TASK TO COMPLETE → Return verbatim the line containing "[Permalink to Cyber-Angriffe" together with all lines that follow it in the records, and no other material.

PROVIDED MATERIAL →
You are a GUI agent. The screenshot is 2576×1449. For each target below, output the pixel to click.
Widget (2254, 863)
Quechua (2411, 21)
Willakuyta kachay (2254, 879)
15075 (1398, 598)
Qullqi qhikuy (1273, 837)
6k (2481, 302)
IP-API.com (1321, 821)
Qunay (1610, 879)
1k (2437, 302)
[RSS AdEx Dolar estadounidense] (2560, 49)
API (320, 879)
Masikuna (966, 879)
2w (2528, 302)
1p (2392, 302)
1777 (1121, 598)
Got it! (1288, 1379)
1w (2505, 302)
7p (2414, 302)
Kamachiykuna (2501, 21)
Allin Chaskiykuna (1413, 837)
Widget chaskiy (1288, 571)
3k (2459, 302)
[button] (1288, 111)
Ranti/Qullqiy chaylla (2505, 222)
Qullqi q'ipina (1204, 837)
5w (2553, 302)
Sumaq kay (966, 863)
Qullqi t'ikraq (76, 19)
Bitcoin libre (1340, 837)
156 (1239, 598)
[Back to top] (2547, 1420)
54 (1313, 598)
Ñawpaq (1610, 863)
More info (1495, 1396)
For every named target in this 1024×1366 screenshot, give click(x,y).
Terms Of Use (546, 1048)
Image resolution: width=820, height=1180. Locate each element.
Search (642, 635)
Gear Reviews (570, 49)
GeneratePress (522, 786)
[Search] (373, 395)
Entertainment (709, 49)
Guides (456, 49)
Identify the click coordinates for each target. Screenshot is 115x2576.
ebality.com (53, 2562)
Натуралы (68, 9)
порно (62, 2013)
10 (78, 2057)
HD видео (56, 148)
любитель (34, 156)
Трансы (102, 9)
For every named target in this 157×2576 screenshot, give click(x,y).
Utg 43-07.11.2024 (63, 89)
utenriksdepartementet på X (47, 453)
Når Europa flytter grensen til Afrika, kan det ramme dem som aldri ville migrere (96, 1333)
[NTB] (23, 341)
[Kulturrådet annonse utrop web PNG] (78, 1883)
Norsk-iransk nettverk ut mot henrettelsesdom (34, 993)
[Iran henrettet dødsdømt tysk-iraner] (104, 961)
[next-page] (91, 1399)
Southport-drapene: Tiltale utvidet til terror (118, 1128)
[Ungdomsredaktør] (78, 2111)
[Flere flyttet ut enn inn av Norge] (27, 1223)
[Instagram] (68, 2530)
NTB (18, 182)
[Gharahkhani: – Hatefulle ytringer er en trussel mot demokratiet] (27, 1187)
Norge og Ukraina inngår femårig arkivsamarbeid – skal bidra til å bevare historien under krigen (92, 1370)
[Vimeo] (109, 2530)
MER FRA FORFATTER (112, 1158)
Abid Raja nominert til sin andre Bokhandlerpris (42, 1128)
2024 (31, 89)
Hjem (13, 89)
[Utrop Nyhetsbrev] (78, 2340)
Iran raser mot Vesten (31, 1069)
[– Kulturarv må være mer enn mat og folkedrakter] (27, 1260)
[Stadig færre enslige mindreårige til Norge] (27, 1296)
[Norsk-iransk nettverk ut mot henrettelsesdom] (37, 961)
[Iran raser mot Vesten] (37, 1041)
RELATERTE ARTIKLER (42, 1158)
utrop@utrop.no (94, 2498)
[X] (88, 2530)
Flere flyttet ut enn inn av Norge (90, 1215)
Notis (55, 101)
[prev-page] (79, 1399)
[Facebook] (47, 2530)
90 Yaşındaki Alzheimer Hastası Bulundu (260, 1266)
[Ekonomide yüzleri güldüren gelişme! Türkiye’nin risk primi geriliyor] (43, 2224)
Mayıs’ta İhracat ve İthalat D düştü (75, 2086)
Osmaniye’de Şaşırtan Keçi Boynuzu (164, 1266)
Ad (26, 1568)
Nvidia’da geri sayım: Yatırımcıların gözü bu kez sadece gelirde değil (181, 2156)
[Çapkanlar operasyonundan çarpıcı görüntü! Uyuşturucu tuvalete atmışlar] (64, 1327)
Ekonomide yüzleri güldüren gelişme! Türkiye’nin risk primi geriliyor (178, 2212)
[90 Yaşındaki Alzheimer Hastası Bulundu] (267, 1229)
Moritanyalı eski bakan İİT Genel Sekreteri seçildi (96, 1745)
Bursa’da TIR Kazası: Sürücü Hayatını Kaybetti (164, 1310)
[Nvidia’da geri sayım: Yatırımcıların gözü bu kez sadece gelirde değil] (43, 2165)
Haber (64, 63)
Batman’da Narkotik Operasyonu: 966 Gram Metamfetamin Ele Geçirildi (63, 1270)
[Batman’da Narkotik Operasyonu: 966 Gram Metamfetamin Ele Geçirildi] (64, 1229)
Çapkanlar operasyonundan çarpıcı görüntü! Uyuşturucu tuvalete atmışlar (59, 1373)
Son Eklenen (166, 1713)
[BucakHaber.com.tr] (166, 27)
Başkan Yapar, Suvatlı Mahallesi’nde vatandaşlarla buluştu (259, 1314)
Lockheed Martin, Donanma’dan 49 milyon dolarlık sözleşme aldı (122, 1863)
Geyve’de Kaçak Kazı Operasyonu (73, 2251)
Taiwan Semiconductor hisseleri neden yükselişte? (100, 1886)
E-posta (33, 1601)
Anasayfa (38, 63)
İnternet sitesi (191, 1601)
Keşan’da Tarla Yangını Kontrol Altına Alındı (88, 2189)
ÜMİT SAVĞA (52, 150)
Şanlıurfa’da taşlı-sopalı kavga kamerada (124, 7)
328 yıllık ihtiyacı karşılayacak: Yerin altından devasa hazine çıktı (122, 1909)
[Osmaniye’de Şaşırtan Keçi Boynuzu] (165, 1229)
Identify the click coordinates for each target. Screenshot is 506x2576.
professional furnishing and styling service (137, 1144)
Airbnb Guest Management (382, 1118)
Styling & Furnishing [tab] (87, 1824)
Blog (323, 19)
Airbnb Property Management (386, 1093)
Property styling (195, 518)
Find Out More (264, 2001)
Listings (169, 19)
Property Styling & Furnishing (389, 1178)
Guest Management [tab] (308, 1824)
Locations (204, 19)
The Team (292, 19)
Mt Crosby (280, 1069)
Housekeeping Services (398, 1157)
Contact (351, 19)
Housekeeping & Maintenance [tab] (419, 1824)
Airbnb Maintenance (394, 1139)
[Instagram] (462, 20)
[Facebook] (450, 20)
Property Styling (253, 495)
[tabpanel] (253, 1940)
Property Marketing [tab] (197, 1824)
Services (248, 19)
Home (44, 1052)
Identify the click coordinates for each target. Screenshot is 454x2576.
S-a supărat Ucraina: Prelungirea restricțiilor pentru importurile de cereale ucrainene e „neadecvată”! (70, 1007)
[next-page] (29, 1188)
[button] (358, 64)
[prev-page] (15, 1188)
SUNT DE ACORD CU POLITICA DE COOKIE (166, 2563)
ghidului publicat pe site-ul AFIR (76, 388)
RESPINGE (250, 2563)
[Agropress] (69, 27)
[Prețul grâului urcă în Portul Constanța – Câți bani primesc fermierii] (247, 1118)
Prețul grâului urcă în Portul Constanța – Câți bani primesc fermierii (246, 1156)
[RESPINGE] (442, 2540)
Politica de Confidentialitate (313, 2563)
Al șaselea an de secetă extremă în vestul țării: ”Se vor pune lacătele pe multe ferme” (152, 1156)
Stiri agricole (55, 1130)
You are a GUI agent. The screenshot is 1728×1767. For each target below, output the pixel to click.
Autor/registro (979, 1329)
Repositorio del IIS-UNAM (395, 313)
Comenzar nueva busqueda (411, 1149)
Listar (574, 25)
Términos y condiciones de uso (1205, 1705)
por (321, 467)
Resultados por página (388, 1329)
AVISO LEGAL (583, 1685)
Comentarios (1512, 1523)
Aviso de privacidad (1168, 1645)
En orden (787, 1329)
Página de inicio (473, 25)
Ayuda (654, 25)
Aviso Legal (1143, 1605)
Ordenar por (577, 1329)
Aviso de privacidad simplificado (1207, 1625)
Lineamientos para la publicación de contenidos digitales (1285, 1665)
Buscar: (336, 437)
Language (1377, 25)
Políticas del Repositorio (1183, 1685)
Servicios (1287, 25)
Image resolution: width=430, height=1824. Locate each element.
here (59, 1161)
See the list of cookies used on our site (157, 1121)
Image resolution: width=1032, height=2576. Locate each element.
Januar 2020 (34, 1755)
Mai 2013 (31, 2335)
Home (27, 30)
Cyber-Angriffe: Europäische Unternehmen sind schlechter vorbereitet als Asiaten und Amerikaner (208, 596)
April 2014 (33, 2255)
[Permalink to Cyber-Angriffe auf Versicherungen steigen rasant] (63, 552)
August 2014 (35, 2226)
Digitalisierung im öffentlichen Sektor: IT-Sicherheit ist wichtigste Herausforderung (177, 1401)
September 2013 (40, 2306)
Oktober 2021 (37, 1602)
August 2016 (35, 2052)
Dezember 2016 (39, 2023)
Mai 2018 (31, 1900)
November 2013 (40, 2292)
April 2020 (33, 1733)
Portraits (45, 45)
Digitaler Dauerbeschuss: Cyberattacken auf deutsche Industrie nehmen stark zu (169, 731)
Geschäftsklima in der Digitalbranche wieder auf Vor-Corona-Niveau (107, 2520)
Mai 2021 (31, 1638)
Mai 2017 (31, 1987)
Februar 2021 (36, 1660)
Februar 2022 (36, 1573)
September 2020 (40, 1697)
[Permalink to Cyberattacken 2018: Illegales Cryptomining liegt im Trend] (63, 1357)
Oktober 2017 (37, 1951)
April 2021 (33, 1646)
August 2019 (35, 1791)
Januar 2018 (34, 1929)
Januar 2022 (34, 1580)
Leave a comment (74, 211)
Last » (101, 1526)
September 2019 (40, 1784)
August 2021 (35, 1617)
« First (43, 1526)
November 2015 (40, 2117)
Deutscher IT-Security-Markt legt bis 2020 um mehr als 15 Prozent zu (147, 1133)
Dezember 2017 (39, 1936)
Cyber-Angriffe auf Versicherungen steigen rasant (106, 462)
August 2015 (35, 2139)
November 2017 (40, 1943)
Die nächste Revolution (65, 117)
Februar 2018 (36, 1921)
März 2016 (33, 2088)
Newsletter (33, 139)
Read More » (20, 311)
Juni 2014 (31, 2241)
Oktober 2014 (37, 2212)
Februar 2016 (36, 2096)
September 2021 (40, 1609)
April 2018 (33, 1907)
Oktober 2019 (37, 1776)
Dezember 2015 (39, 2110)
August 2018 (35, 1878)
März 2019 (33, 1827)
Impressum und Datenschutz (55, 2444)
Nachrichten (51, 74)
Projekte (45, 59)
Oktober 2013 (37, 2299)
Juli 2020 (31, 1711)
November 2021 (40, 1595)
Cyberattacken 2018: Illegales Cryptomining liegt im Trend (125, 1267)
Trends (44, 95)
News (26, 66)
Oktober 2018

PROBLEM SOLUTION →
[Permalink to Cyber-Angriffe auf Versicherungen steigen rasant] (63, 552)
August 2014 (35, 2226)
Digitalisierung im öffentlichen Sektor: IT-Sicherheit ist wichtigste Herausforderung (177, 1401)
September 2013 (40, 2306)
Oktober 2021 (37, 1602)
August 2016 (35, 2052)
Dezember 2016 (39, 2023)
Mai 2018 (31, 1900)
November 2013 (40, 2292)
April 2020 (33, 1733)
Portraits (45, 45)
Digitaler Dauerbeschuss: Cyberattacken auf deutsche Industrie nehmen stark zu (169, 731)
Geschäftsklima in der Digitalbranche wieder auf Vor-Corona-Niveau (107, 2520)
Mai 2021 (31, 1638)
Mai 2017 (31, 1987)
Februar 2021 (36, 1660)
Februar 2022 (36, 1573)
September 2020 (40, 1697)
[Permalink to Cyberattacken 2018: Illegales Cryptomining liegt im Trend] (63, 1357)
Oktober 2017 (37, 1951)
April 2021 (33, 1646)
August 2019 (35, 1791)
Januar 2018 (34, 1929)
Januar 2022 (34, 1580)
Leave a comment (74, 211)
Last » (101, 1526)
September 2019 (40, 1784)
August 2021 (35, 1617)
« First (43, 1526)
November 2015 (40, 2117)
Deutscher IT-Security-Markt legt bis 2020 um mehr als 15 Prozent zu (147, 1133)
Dezember 2017 (39, 1936)
Cyber-Angriffe auf Versicherungen steigen rasant (106, 462)
August 2015 (35, 2139)
November 2017 (40, 1943)
Die nächste Revolution (65, 117)
Februar 2018 (36, 1921)
März 2016 (33, 2088)
Newsletter (33, 139)
Read More » (20, 311)
Juni 2014 (31, 2241)
Oktober 2014 (37, 2212)
Februar 2016 (36, 2096)
September 2021 (40, 1609)
April 2018 (33, 1907)
Oktober 2019 (37, 1776)
Dezember 2015 (39, 2110)
August 2018 (35, 1878)
März 2019 (33, 1827)
Impressum und Datenschutz (55, 2444)
Nachrichten (51, 74)
Projekte (45, 59)
Oktober 2013 (37, 2299)
Juli 2020 (31, 1711)
November 2021 (40, 1595)
Cyberattacken 2018: Illegales Cryptomining liegt im Trend (125, 1267)
Trends (44, 95)
News (26, 66)
Oktober 2018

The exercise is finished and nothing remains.